This is an easy to make hearty salad - great for lunches, last minute dinners or a pre-sports filling snack.  Full of fresh herbs and tangy olives and artichokes, this salad is your perfect go to with leftover chicken.  We love the dressing - this is what makes the salad!  We always save some so we have a little extra to drizzle on the salad before eating.  

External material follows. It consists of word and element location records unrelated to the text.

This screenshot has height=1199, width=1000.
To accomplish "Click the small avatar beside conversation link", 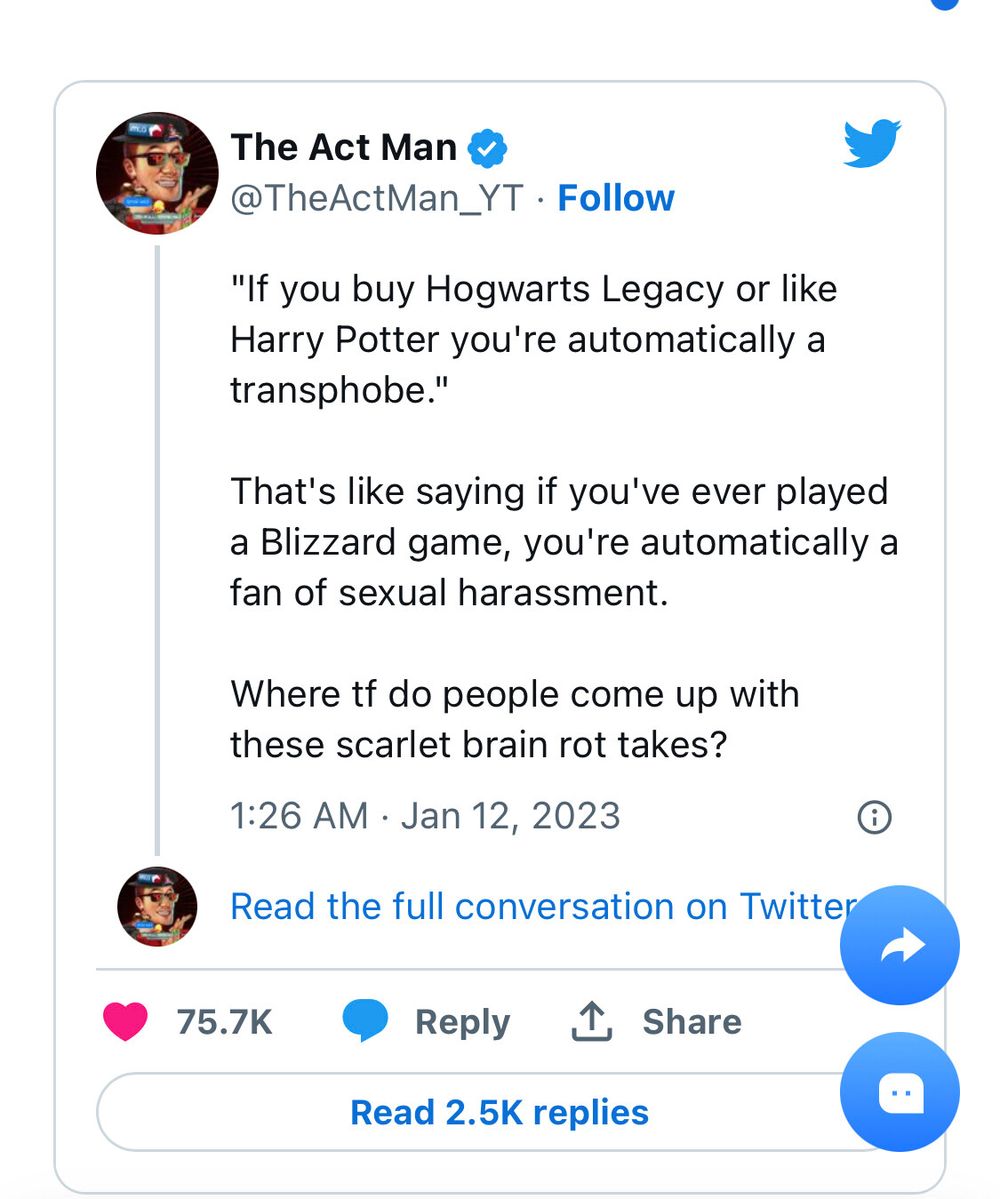I will click(x=157, y=907).
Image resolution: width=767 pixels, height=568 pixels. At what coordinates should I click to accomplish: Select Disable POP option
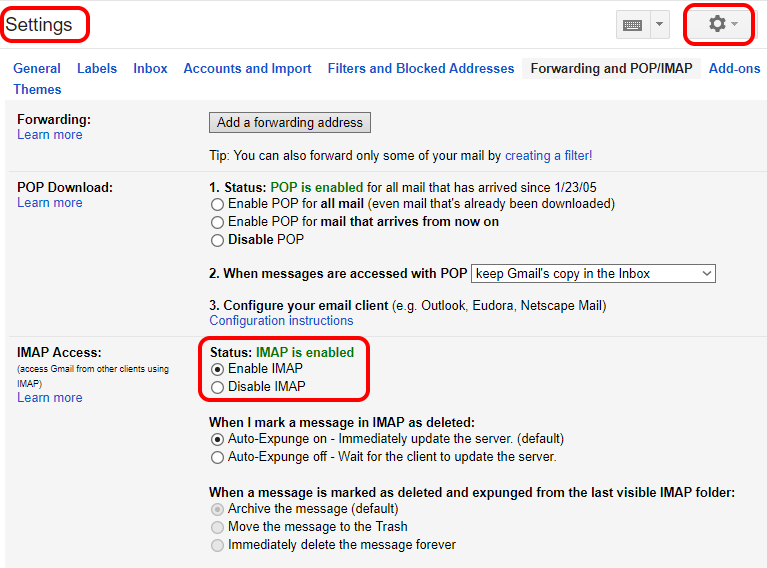[218, 240]
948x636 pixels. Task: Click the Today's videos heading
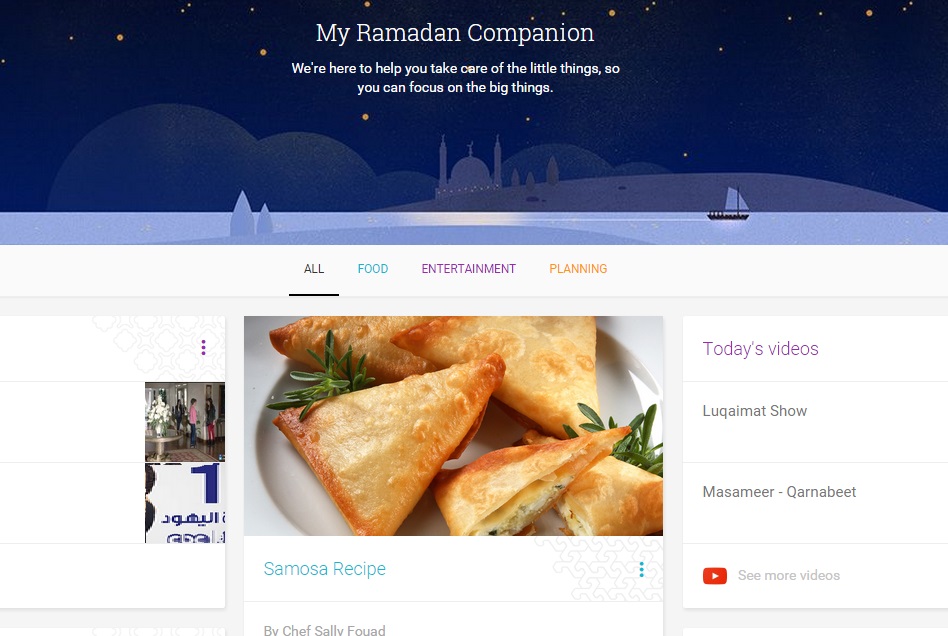(x=760, y=349)
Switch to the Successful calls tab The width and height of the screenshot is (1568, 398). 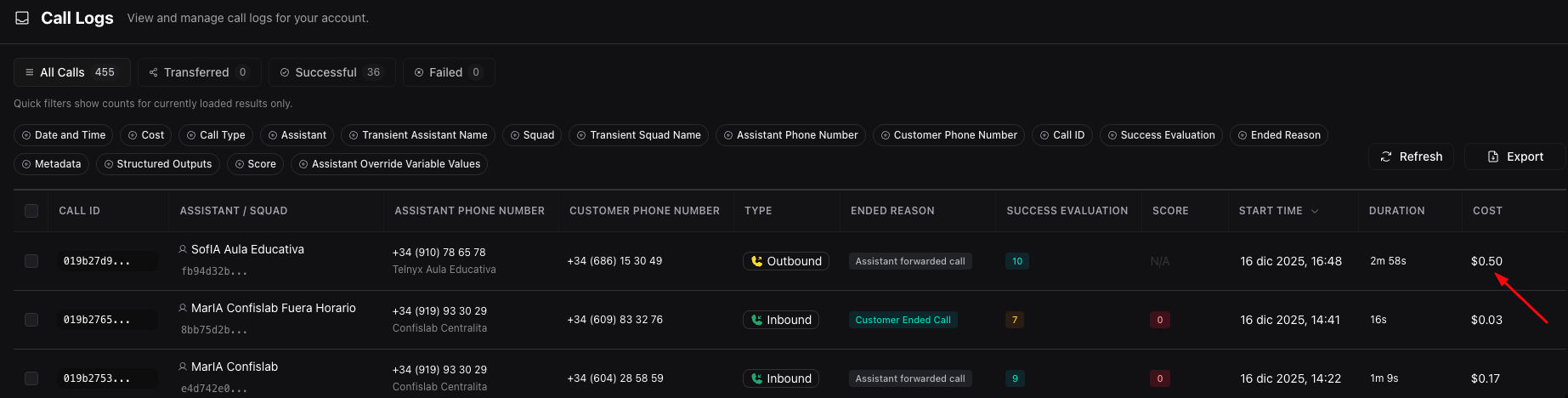pyautogui.click(x=331, y=72)
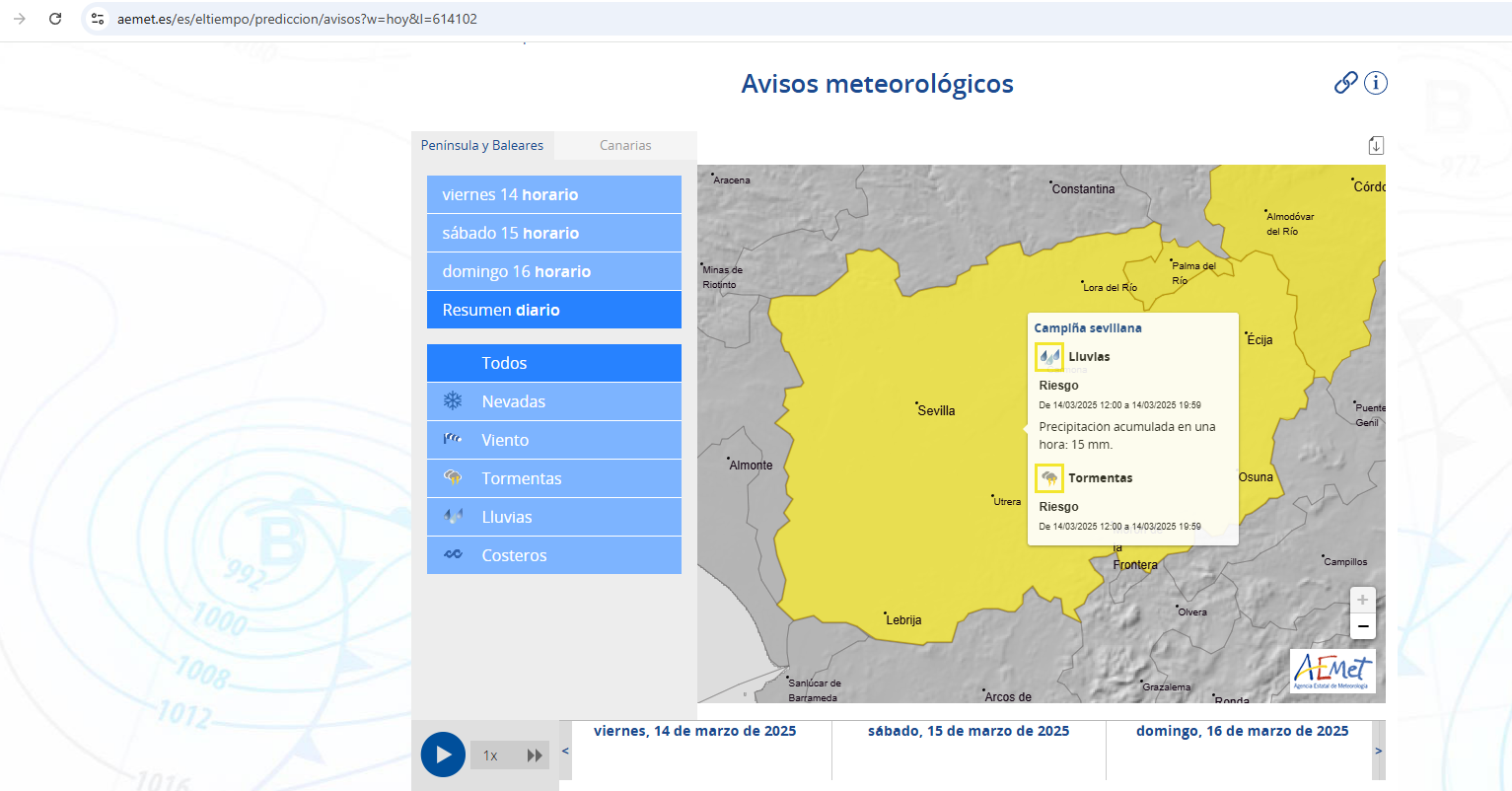The height and width of the screenshot is (791, 1512).
Task: Switch to the Canarias tab
Action: (625, 145)
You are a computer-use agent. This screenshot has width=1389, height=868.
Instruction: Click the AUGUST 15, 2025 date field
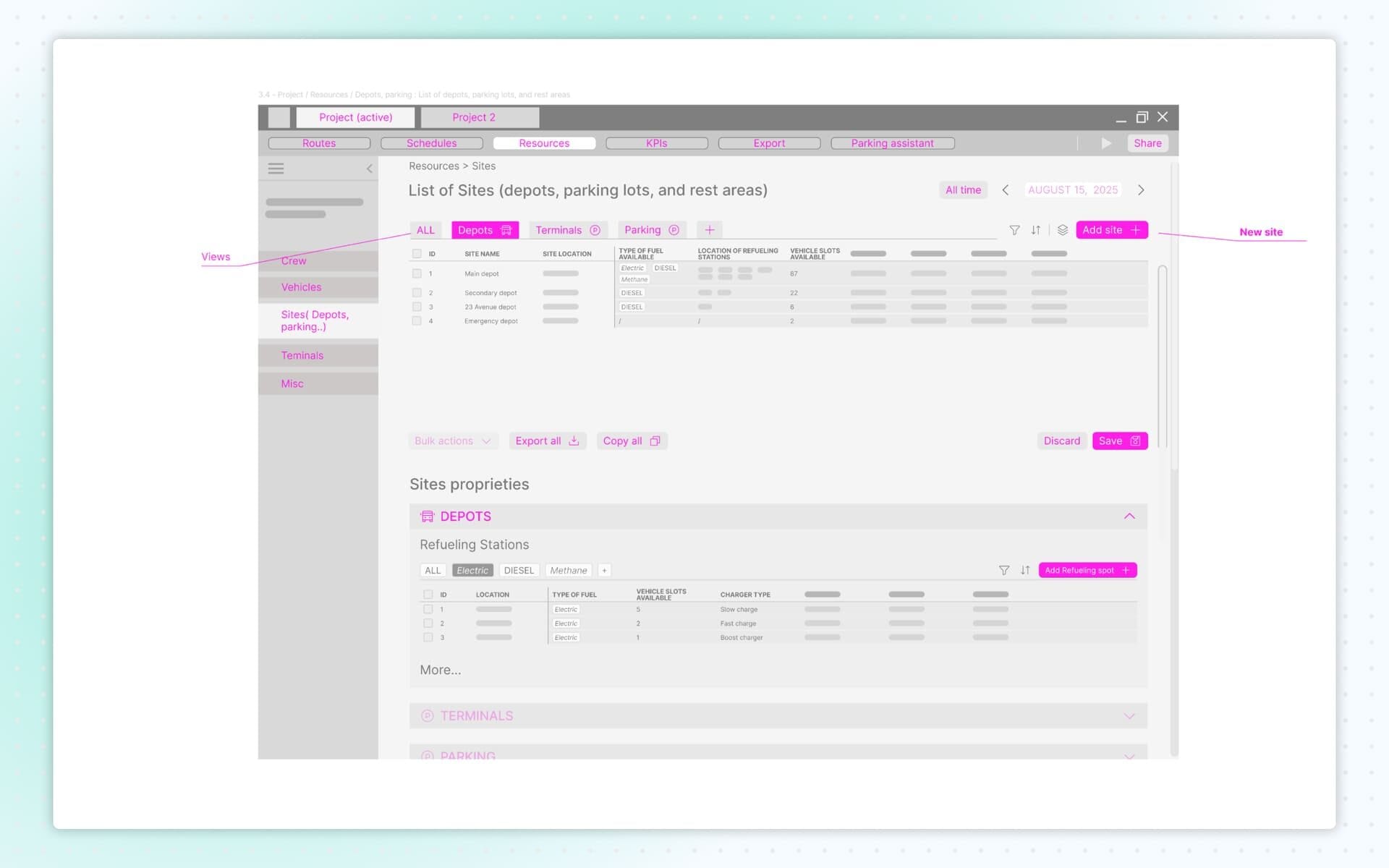[x=1073, y=190]
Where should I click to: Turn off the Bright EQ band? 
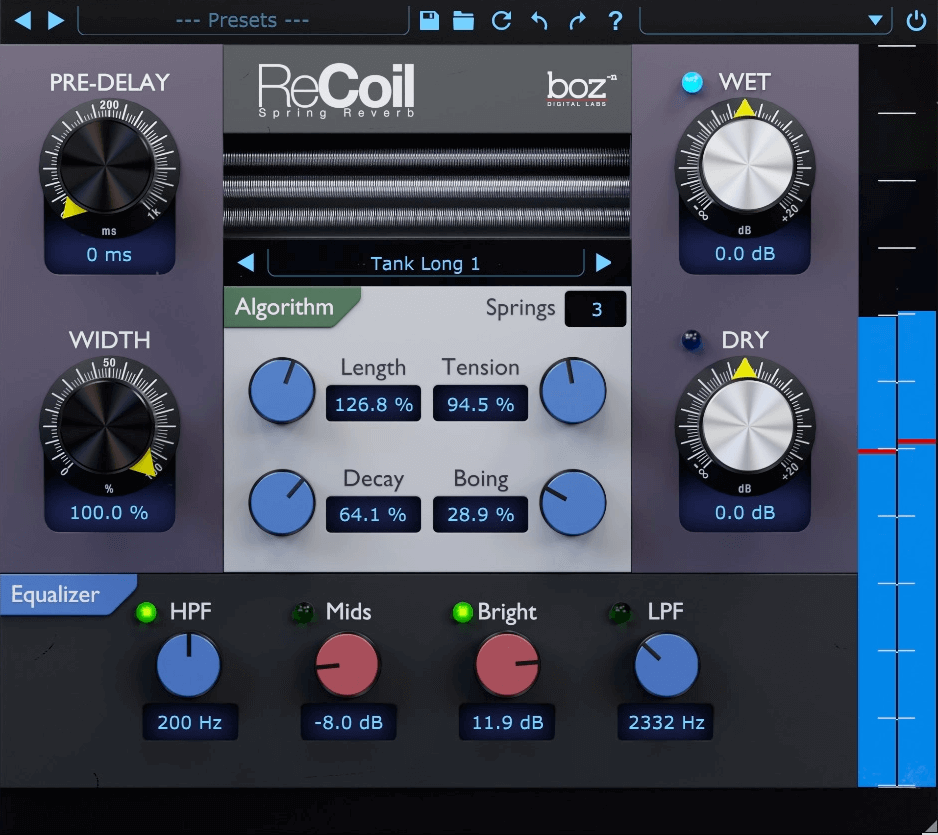[461, 611]
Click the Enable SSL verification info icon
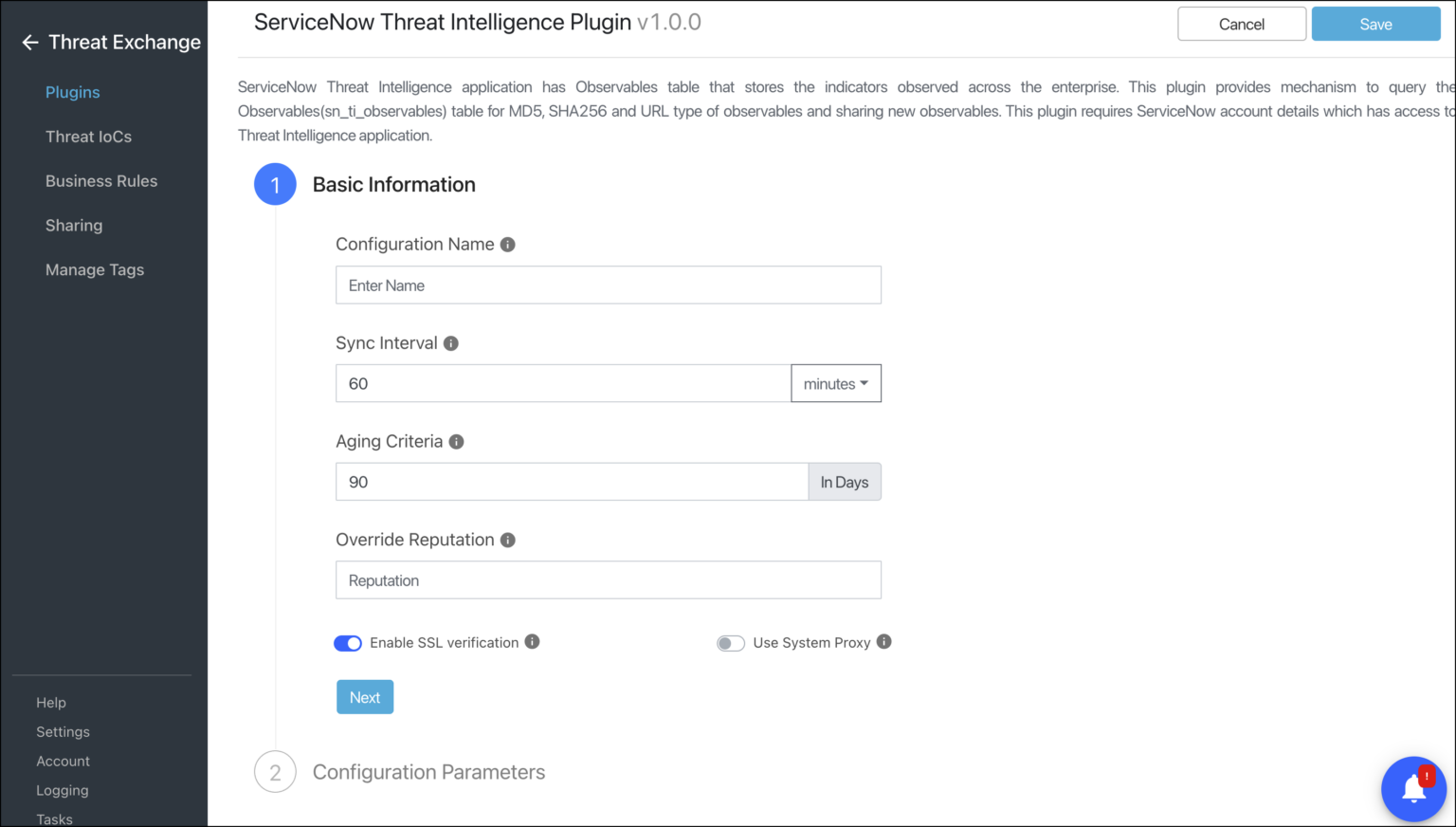The image size is (1456, 827). (x=533, y=641)
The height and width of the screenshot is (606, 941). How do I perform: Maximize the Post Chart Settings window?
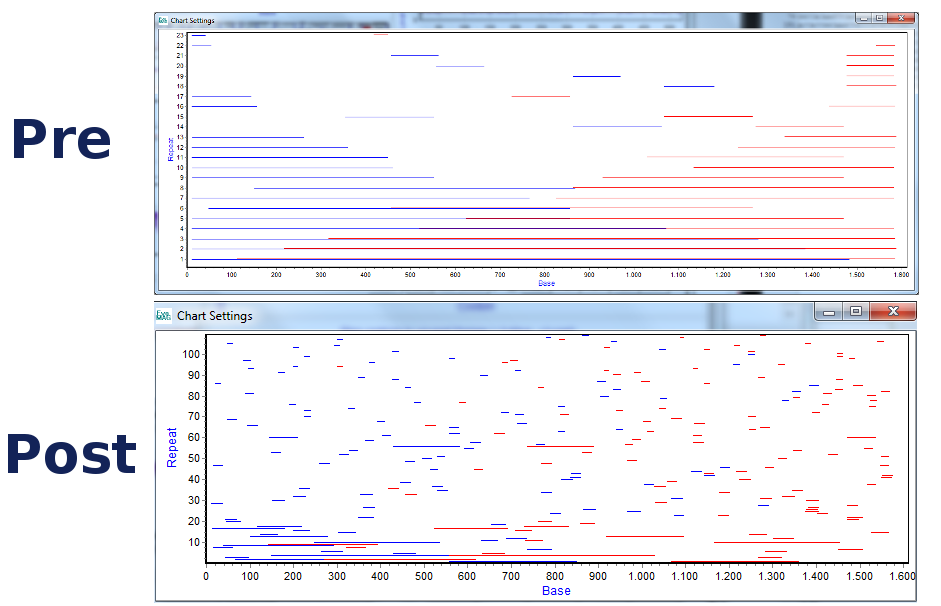tap(856, 311)
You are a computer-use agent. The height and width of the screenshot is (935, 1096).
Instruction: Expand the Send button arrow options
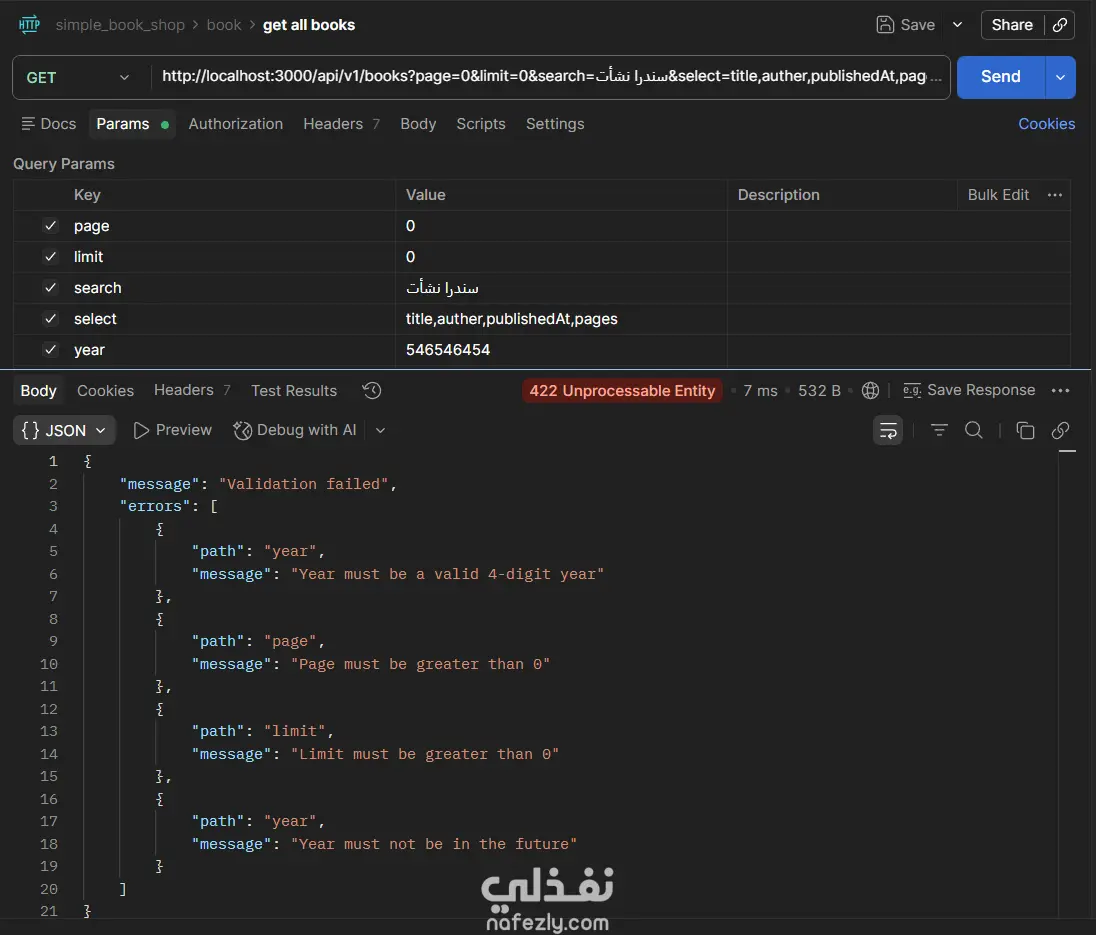tap(1060, 77)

Prep time: 15 minutes                       Cook time: 30 minutes (if roasting the chicken breast)

Ingredients: 

  • 2 lbs bone-in chicken breasts or 4 cups cooked cubed chicken

  • 3 TBSP extra virgin olive oil

  • Sea salt and lemon pepper

  • 1 jar 5 oz artichokes or ¾ cup water packed artichokes, drained and squeezed dry

  • ½ chopped black or green olives - make sure the olives you choose don’t have any artificial coloring or emulsifiers

  • 1 TBSP each of fresh parsley, basil and chives, chopped

Dressing

  • ½ TBSP dijon mustard - make sure your mustard contains no additives

  • 1 TBSP champagne vinegar

  • 5 TBSP extra virgin olive oil

  • Salt and pepper

Directions:

  1. Preheat the oven to 375 degrees. Place chicken breasts on a baking sheet and drizzle with the 3 TBSP olive oil and sea salt and lemon pepper.

  2. Bake for 25 minutes or until the internal temperature reaches 165 degrees.

  3. Let the chicken cool and then cut into small cubes.

  4. Add the olives, artichokes and fresh herbs to the cubed chicken.

  5. Whisk all the dressing ingredients together and toss well with the chicken and artichoke/olive mix.